We use EA Agile for enterprise architecture, which means that we want to catalog and keep track of all of the architectural pieces of our enterprise, including processes, applications, servers, and locations. We catalog 24 primitive/primary objects with the tool. The purpose is to provide the employees with a website, a navigable information source, of anything that makes up the enterprise. They can look up all of the servers in here. They can look up the applications, processes, security elements, and so forth. It's publishing information and sharing all the details — the architectural blueprints of our enterprise — with the entire corporation.
We have deployed it on Google Cloud Platform and onto VM. It's our own installation but it is not on-premises; it is in the cloud.
Two years ago, the solution was instrumental in the following way. We're in California so we're affected by the fires and mudslides that happen here. Our main data center was almost completely cut off for a couple of days. After we restored everything and we went through the disaster recovery scenario, a lot of stakeholders were surprised to find out that the systems or application that they care about were not under disaster recovery protection and they were wondering why. We were able to use the tool to show them how they could see what was under disaster recovery and why their things were not under disaster recovery, which was basically due to cost. Everybody then got excited about having more disaster recovery because when disaster happens you're more worried about it for the future.
We used the tool to work with the stakeholders of various departments to flesh out plans for disaster recovery, showing them what could be affected when something is broken or isn't working. It was a good visual aid, since we have all the data in there, to explain to the end-users and the stakeholders what we had to do to go forward. It wasn't really about saving money. It was about improving our business, but it was instrumental in helping regular businesspeople understand the IT world.
Overall, the solution provides output for users across our whole company. It brings visibility to every single employee. We're a software company and we have a lot of applications. There are people at the helpdesk and people in different departments, HR and so forth, who are responsible for a particular application. If one of those applications isn't working and someone calls the helpdesk, the helpdesk needs to know who they're supposed to route the ticket to. In the old days, we would keep all that information in a spreadsheet and we would circulate the spreadsheet, and we would update it once a year and it was always out of date.
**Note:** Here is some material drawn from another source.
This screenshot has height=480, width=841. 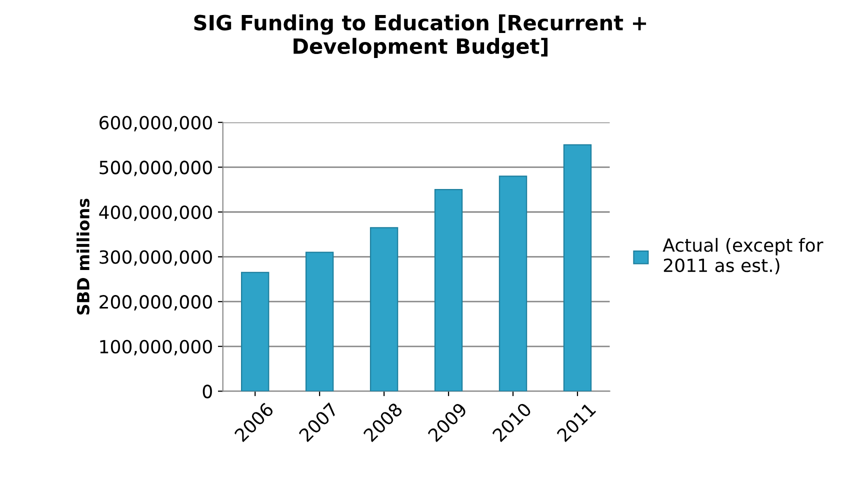 What do you see at coordinates (156, 124) in the screenshot?
I see `y-tick-label: 600,000,000` at bounding box center [156, 124].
With erwin, we keep track of that stuff in the database and they can very easily look it up. They can also see what they are responsible for themselves. An employee could then negotiate with their boss about being responsible for a server, for example, because it's more interesting to that employee. erwin keeps track of roles and responsibilities much better than anything else we've had before. That is one example of why it's valuable to everybody in the company.
The solution is critical to driving business change and transformation in our company in that it helps us make the argument for driving change. The application itself isn't going to drive any change; it's inert. Recently, one of the directives that our CIO has been interested in is moving applications that we have to the Google Cloud. One way I can help convince people to take their application and move it to the cloud is to show them how many other applications are moved to the cloud, and which ones have not been moved. This tool helps me visualize that for people, and I can very quickly pull up the diagram of all the applications that are in our data center in California. That can drive the conversation. erwin supports change and innovation but you have to use it properly.